O filme começa no ano em que Marx falece e dá a entender que foi Eleanor quem reuniu as anotações do pai e prosseguiu sua obra. Entretanto, foi Engels quem o fez, lançando, em 1884, “A origem da família, da propriedade privada e do Estado”, texto inovador ao abordar a opressão feminina do ponto de vista institucional. Eleanor também tem seus escritos, mas não ganhou a mesma notoriedade. Ironicamente, na visão do filme, parcela da responsabilidade disso se deve à submissão ao amado Edward, que certamente lhe rendeu inúmeros dissabores.

Em relação ao pai, Eleanor parece nutrir quase um Complexo de Electra, idealizando uma figura que não tinha os traços perfeitos que ela imputava a ele. Ainda que o filme possa não ser fiel aos fatos, na sua ótica (que é o que importa), havia um endeusamento do pai, que não fazia jus a tamanha devoção, ao menos não para alguém que defendia a bandeira feminina. Não seria exagerado afirmar que, dentro do filme, Tussy (apelido da protagonista) era um pouco hipócrita. Não faz sentido defender a emancipação feminina e, ao mesmo tempo, não apenas adorar uma figura masculina que aparentemente não correspondia ao seu ideal, mas – e ainda mais grave – aceitar a submissão a que Edward a submetia.

O dinheiro é uma das primeiras causas de fissuras no relacionamento entre os dois, enquanto que uma formalidade como o casamento é coerentemente deixada em segundo plano (de acordo com ela, “é uma instituição falida”, o que a torna irrelevante).

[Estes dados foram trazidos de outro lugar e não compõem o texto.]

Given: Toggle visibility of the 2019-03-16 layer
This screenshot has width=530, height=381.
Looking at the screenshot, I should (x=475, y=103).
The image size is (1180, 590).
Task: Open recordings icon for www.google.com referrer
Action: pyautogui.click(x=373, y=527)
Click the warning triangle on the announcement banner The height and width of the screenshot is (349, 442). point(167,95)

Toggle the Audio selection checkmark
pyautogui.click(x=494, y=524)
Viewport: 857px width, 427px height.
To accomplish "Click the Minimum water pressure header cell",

A convivência em estado marital é o que importa. Mas o problema não é esse. O problema é que Edward claramente não a fazia feliz e subjugava as mulheres a uma condição inferior (basta ver o que ele fez com a mulher que aborda Tussy na rua, ou a piada machista que fez). Na melhor das hipóteses, portanto, o filme de Susanna Nicchiarelli é sobre o triunfo do amor sobre a ideologia; na pior, sobre uma figura histórica cujo discurso era distinto da prática pessoal.

Dentre os diversos equívocos da película, o visual não é um deles: sobram bordados, flores e vestuários avolumados, com a prevalência das cores verde e vermelha. Entretanto, há um exagero na iluminação, porque velas não acendem tanto quanto aparece no filme. Do ponto de vista sonoro, a trilha musical é desastrosa. Não faz nenhum sentido tocar um rock pesado em um filme de época – leia-se, em cuja época o rock não havia nascido -, de modo que a trilha é um constante incômodo tanto pelo equívoco histórico quanto pelo ritmo em completo descompasso. Quando tocam músicas no piano (como na roda de amigos fumando ópio), não há problema, mas a escolha prevalente, o rock, é terrível.

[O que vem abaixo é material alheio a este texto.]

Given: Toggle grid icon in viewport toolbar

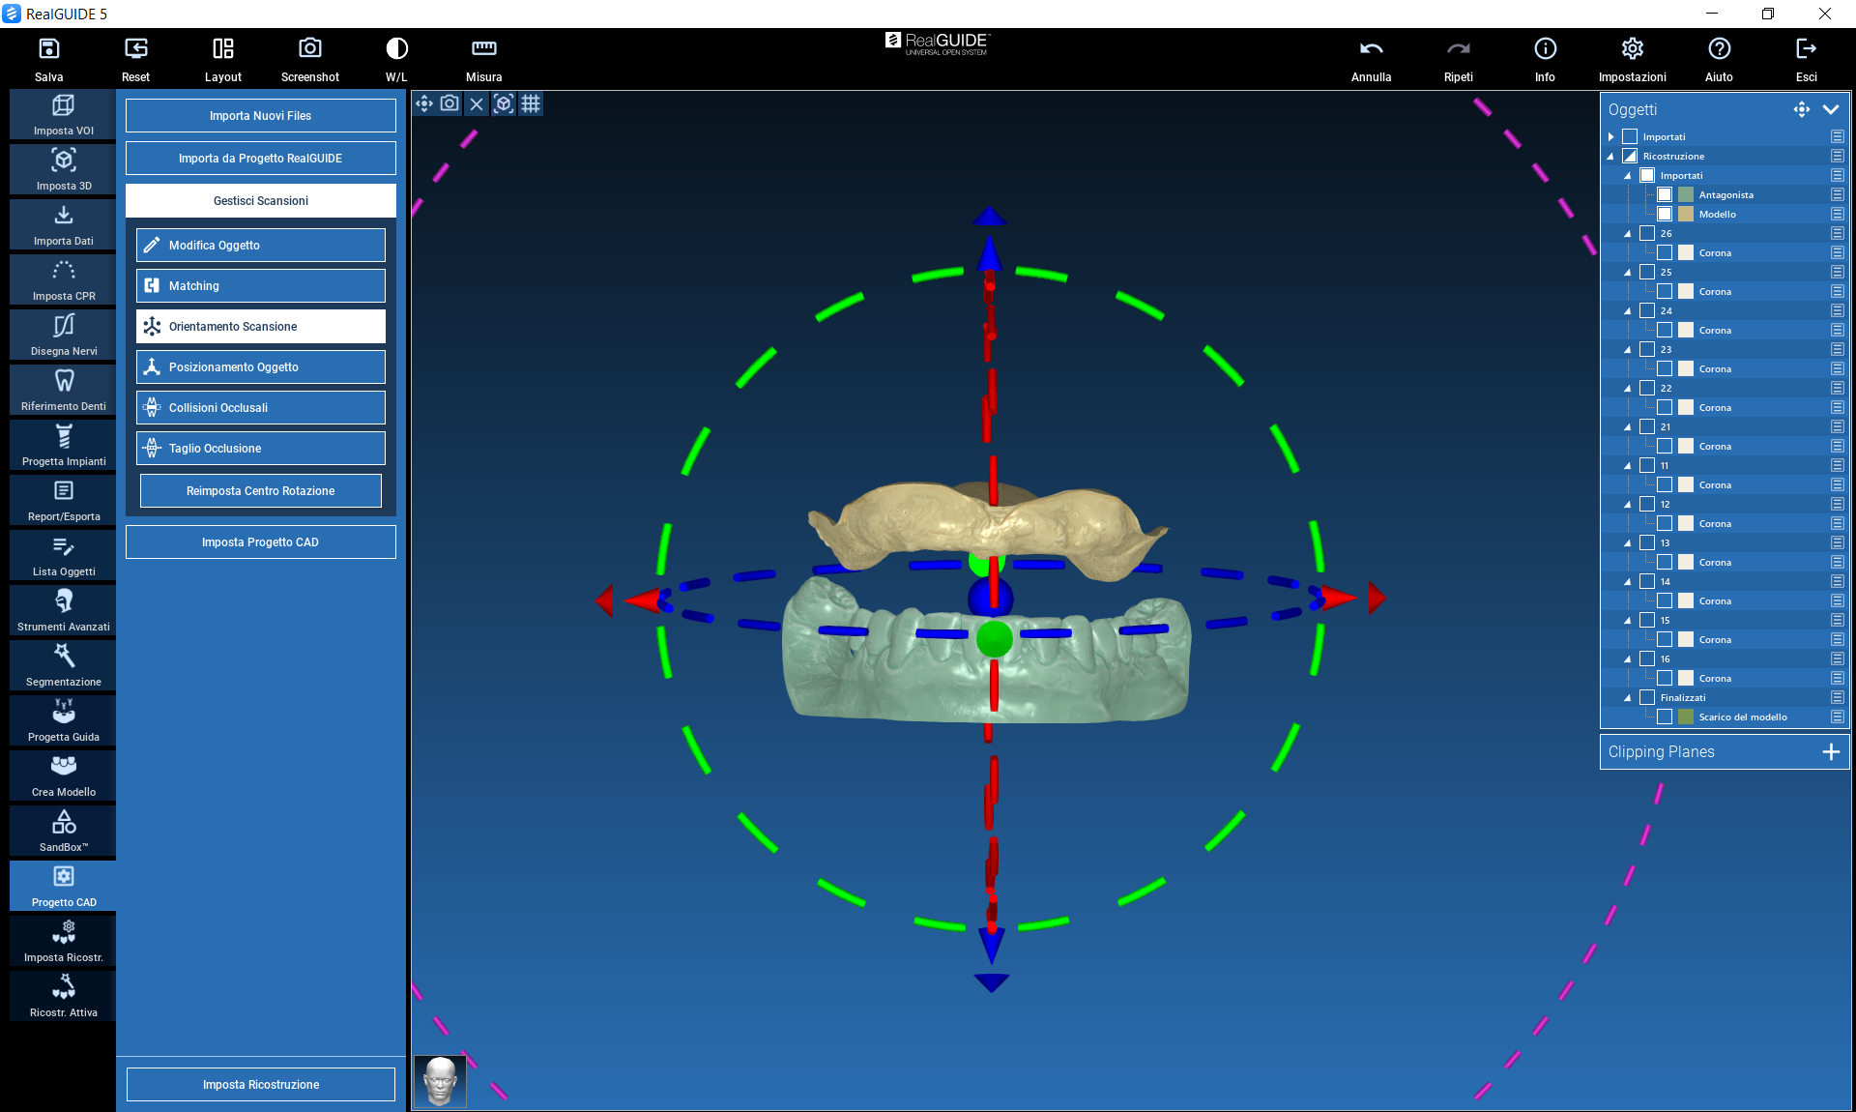Looking at the screenshot, I should click(531, 103).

Ainda do ponto de vista musical, há uma cena em que um grupo de pessoas canta uma música em francês, mesma canção tocada em forma de rock na cena seguinte. A sequência é quase tão pavorosa quanto aquela a que Romola Garai é submetida, interpretando Eleanor como uma mulher tendo delírios sozinha, cantando e dançando ao som de – sem surpresa – rock. Se faz sentido a agitação do ponto de vista metafórico, o gênero musical, como dito, é problemático, sendo possível traduzir as alucinações da droga de maneiras muito mais plausíveis.

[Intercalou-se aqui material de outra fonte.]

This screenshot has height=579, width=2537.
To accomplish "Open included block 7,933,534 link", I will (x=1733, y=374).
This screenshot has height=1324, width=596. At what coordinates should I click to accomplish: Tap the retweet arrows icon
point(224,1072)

A direção é terrível ao acreditar que, para a contextualização, bastam imagens originais em preto e branco e uma cena despropositada com um projetor. Narrativamente, o roteiro de Nicchiarelli cria uma subtrama com um sobrinho de Tussy que falece (a subtrama) antes de qualquer desenvolvimento. Há preguiça em criar diálogos, pois apenas isso explica a inorgânica quebra da quarta parede, colocando a protagonista falando sozinha sobre suas ideias sem um interlocutor claro. A quebra da quarta parede é uma ferramenta ótima, mas somente quando bem utilizada, o que definitivamente não é o caso. Talvez tenha sido melhor filmar Eleanor falando sozinha, pois alguns diálogos são tão ruins que chegam ao nível do ridículo (como aquele em que Paul fala do pássaro que o visitava quando estava preso).

Miss Marx” só não é pior porque cumpre um requisito mínimo, que é uma trama perceptível. A protagonista é incoerente; a direção, catastrófica; o roteiro, muito ruim. Não fica claro se o filme é a exaltação de uma mulher que defendia ideias que não aplicava na vida privada ou se é uma história de uma mulher que sucumbiu a um romance mais forte que suas ideias. Nos dois casos, é um filme muito fraco.

* Filme assistido durante a cobertura da 44ª edição da Mostra Internacional de Cinema de São Paulo.